First, there's no "fluid-/crystalized-intelligence __dichotomy __" , since the
two factors are highly correlated with each other, to the point where
psychometricians prefer to derive the higher-order order factor, g.

Second, clearly the authors will be very confused by results like this if they
don't actually calculate g-loadings, and at the very least correlate the
vector of g-loadings with the vector of age declines.

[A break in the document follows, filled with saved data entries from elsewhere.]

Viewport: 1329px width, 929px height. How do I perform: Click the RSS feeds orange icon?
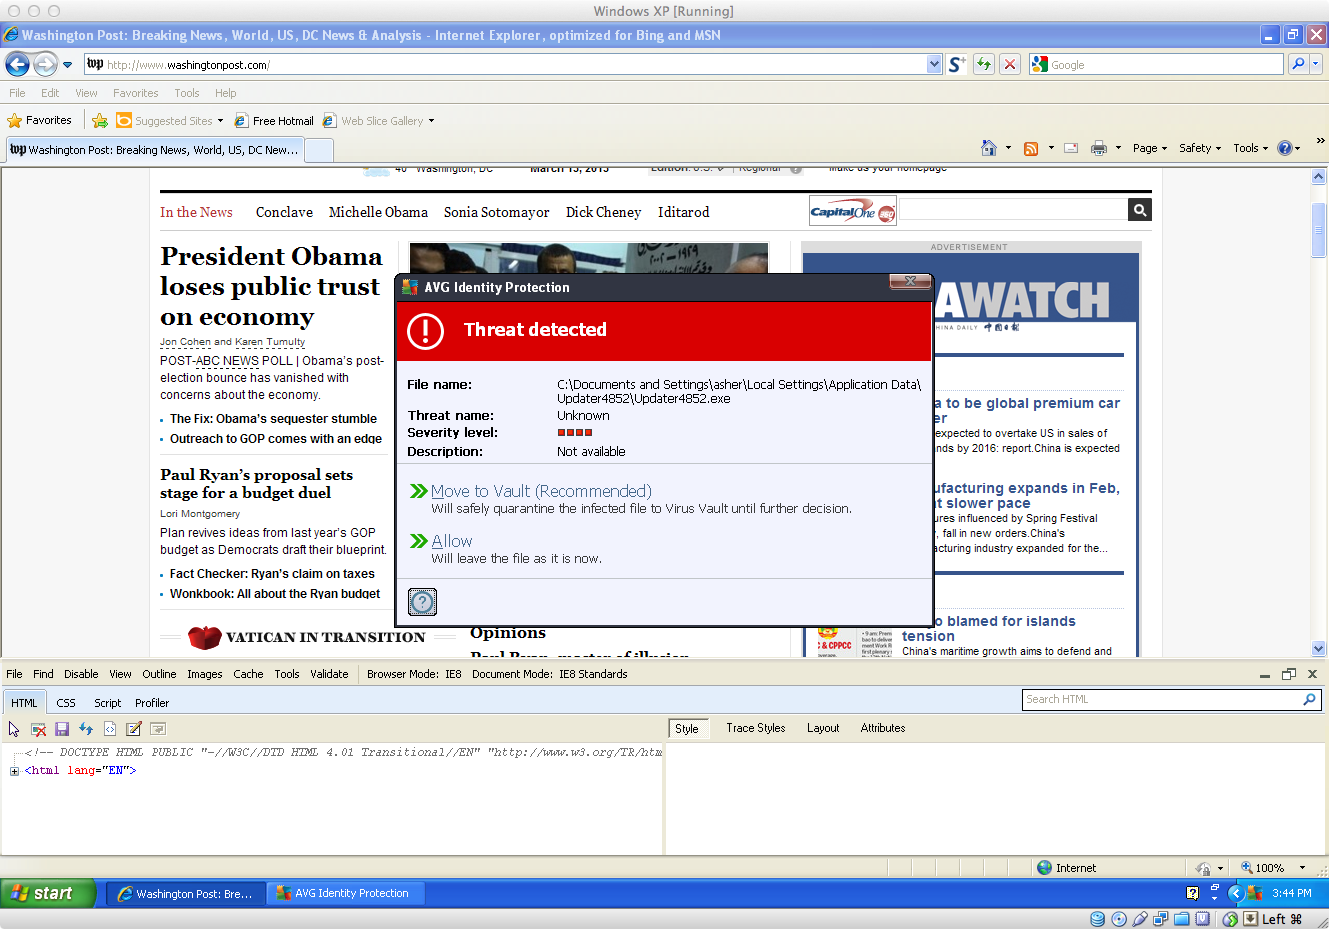[x=1031, y=148]
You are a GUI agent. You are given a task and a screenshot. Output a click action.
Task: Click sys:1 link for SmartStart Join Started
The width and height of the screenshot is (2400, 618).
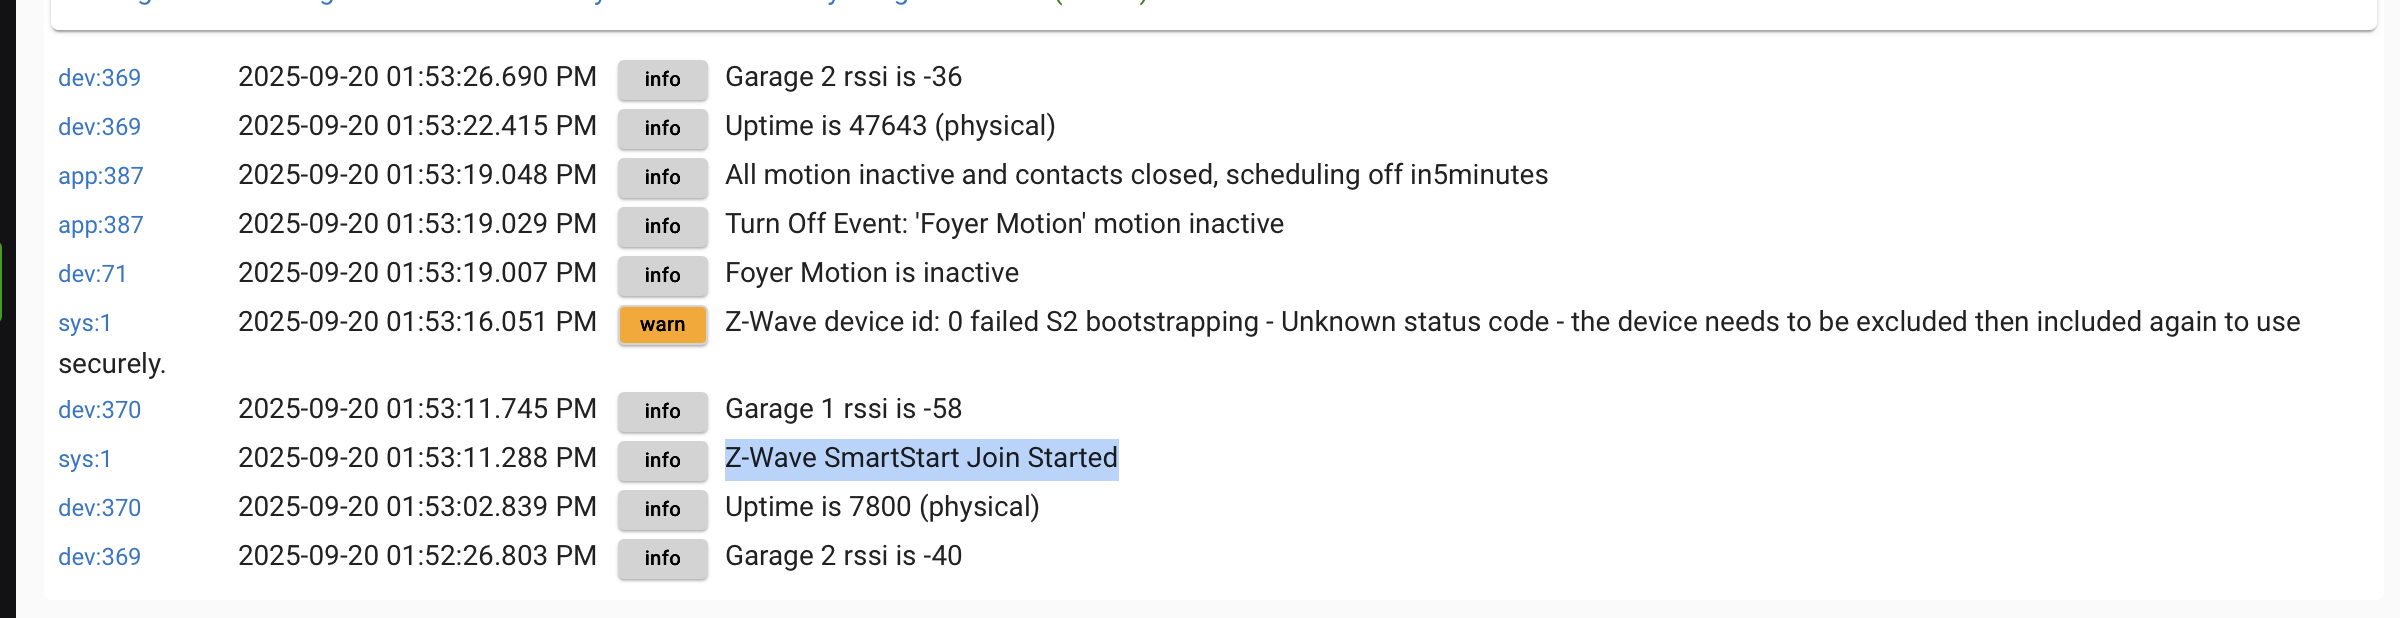(85, 459)
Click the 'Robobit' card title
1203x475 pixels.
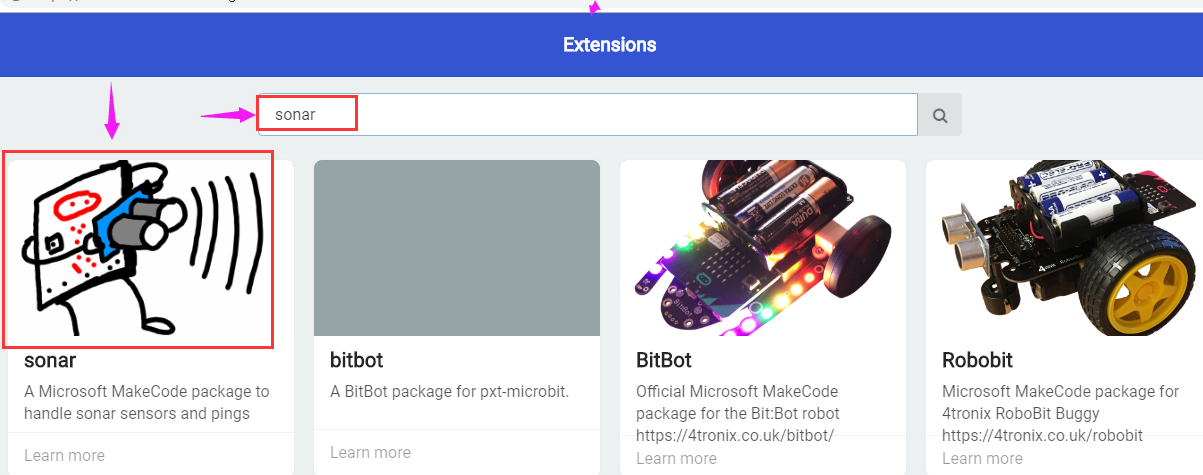pos(977,360)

Now compare the above paper with a paper studying basically same question, but
using proper factor analysis[2]. In particular, if you're low on time or
background, look at the graphs in Fig 2. Clearly, being able to separate
g-loading from group factors and test-specific measurement error gives us much
clearer picture of age-related decline.

[1] - [https://sci-hub.tw/10.1177/0956797614567339](https://sci-
hub.tw/10.1177/0956797614567339) [2] -
[https://www.ncbi.nlm.nih.gov/pmc/articles/PMC3637652/](https://www.ncbi.nlm.nih.gov/pmc/articles/PMC3637652/)

------
gumby
FWIW I turned 55 this week and feel smarter and more capable than any time
before in my life.

I feel I write better code, and faster, than before. I understand articles and
books better.

I can't ski, bike, run, or backpack like I used to in my 20s. This is not a
huge surprise.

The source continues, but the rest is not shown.